**TASK OBJECTIVE**
Could you output, word for word, only the lines from the line with "You are a GUI" to the end of the entries, including both ends? Omit the pictures.
[Start of section]
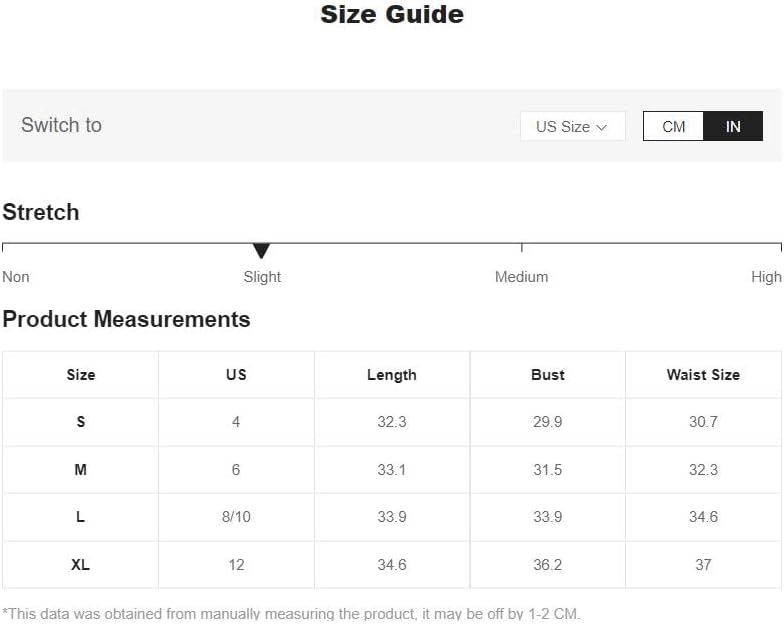The image size is (784, 624).
Task: Switch measurements to CM units
Action: tap(673, 126)
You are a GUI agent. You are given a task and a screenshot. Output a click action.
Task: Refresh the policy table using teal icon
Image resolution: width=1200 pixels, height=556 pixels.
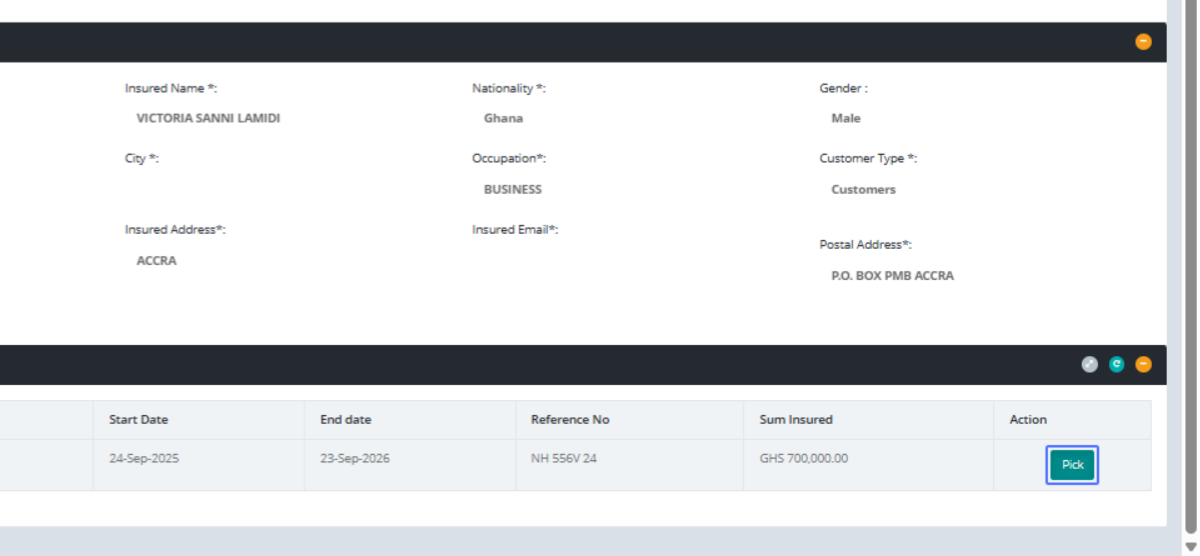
[End of section]
**RESULT BELOW**
You are a GUI agent. You are given a task and a screenshot. Output a click action.
Task: Refresh the policy table using teal icon
Image resolution: width=1200 pixels, height=556 pixels.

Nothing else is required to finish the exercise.